In Python, launcher_process.stdout.read() is a convenient way to keep reading until EOF.

If you stop reading after the first byte, the launcher service could get stuck (blocked in write()) if we extend it to produce more output on the --info-fd in a later version than it currently does.

The unit tests in https://gitlab.steamos.cloud/steamrt/steam-runtime-tools/-/blob/main/tests/pressure-vessel/launcher.py include some tests that use the --info-fd.

Matoking commented 1 year ago

The ./run --launcher -- --info-fd=1 ... approach doesn't seem to work since the stdout is never exhausted. Launching steam-runtime-launcher-service directly works as expected, though. This Python script can be used to reproduce it by running it inside the SteamLinuxRuntime_soldier installation directory:

from subprocess import Popen, PIPE

working_cmd = [
    "./pressure-vessel/bin/steam-runtime-launcher-service", "--info-fd=1", "--socket", "/tmp/test_steam_runtime.sock"
]
hanging_cmd = [
    "./run", "--launcher", "--pass-fd=1", "--", "--info-fd=1", "--socket", "/tmp/test_steam_runtime.sock"
]

try:
    process = Popen(hanging_cmd, stdout=PIPE)
    print("Starting")
    # Exhaust the stdout. Empty 'read(1)' result means EOF has been reached.
    while (byte := process.stdout.read(1)) != b"":
        print(byte.decode("utf-8"), end="")
    print("Started")
finally:
    process.terminate()
smcv commented 1 year ago

Hmm, thanks. That shouldn't be the case - I'll look at that when I get a chance.

I would guess that some other process in the hierarchy is keeping stdout open.

smcv commented 1 year ago

Ah, I think I see why that happens - it's probably because either pressure-vessel-adverb or the supervisor process in bwrap holds stdout open. I think I can see a route to preventing that in a future release of the container runtime, at which point it should be as simple as what I suggested.

(FYI, --pass-fd should never be required for fds 0, 1 or 2)

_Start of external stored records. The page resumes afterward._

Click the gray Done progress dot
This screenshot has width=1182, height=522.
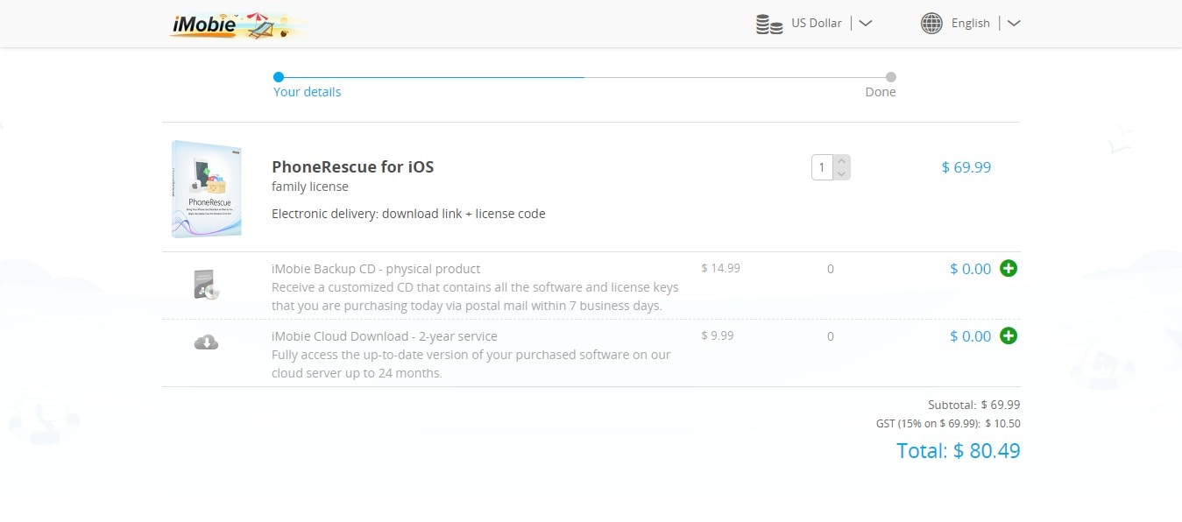[891, 77]
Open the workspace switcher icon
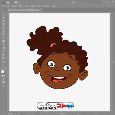This screenshot has width=115, height=115. [74, 3]
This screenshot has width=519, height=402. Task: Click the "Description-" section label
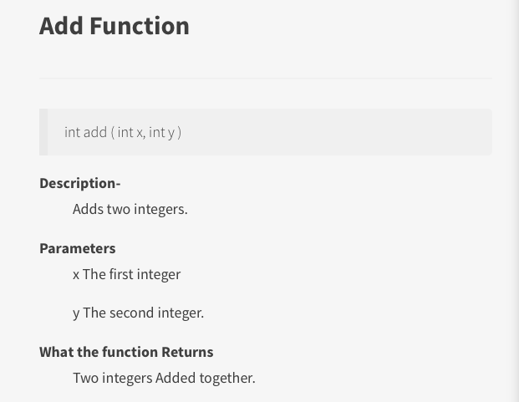click(79, 183)
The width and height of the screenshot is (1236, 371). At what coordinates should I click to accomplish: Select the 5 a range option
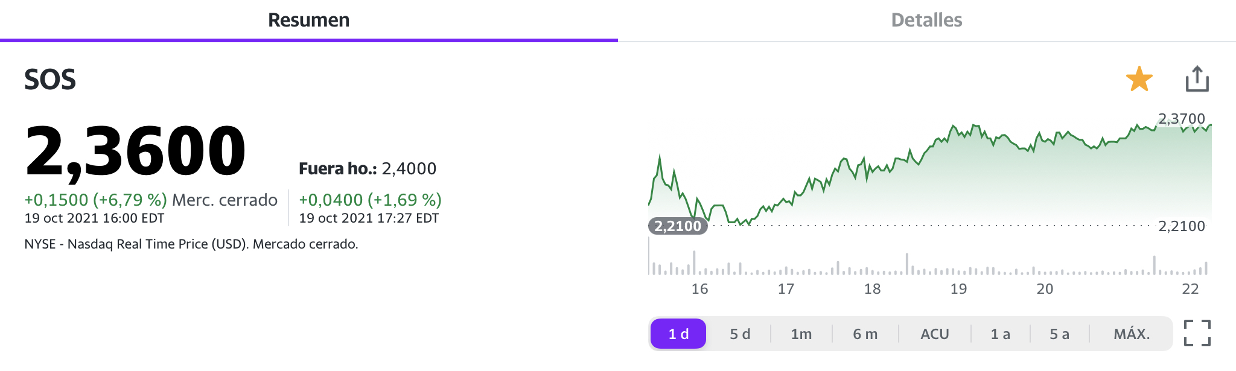pos(1060,334)
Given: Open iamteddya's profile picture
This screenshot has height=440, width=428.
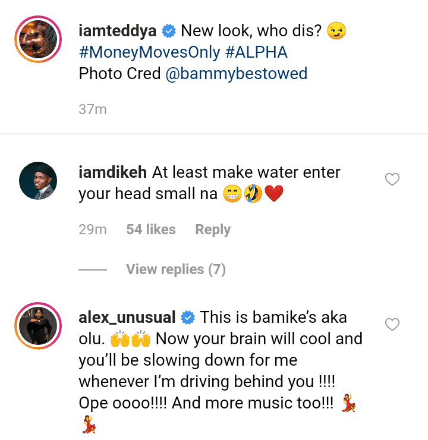Looking at the screenshot, I should 38,40.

Until then, you could try something like this (untested):

read_end, write_end = os.pipe2(os.O_CLOEXEC)
proc = subprocess.Popen(
    [
        './run',
        '--launcher',
        '--pass-fd=%d' % write_end,
        '--',
        '--info-fd=%d' % write_end,
        '--bus-name=...',
    ],
    pass_fds=[write_end],
    stdin=subprocess.DEVNULL,
    stdout=..., # whatever you want
    stderr=..., # whatever you want
)

os.close(write_end)

with open(read_end, 'r') as reader:
        ignored = reader.read()
Matoking commented 1 year ago

Thank you, the suggested solution works as intended and I've pushed it to master.

smcv commented 11 months ago

Ah, I think I see why that happens - it's probably because either pressure-vessel-adverb or the supervisor process in bwrap holds stdout open. I think I can see a route to preventing that in a future release of the container runtime, at which point it should be as simple as what I suggested.

This was https://github.com/ValveSoftware/steam-runtime/issues/593 and I fixed it in pressure-vessel 0.20230621.0, which is now in the default branch of SteamLinuxRuntime_soldier and SteamLinuxRuntime_sniper. That should allow you to use the simpler --info-fd=1 without an extra pipe, if you want to.

The extra pipe suggested in https://github.com/Matoking/protontricks/issues/231#issuecomment-1589870102 is harmless, so you're welcome to keep using that - you don't need to change anything, switching to --info-fd=1 would just be a possible cleanup.

(--info-fd=1 isn't fixed in the previous_release branch yet, so if your users might be using that branch, wait a few weeks more for the fix to make its way into previous_release.)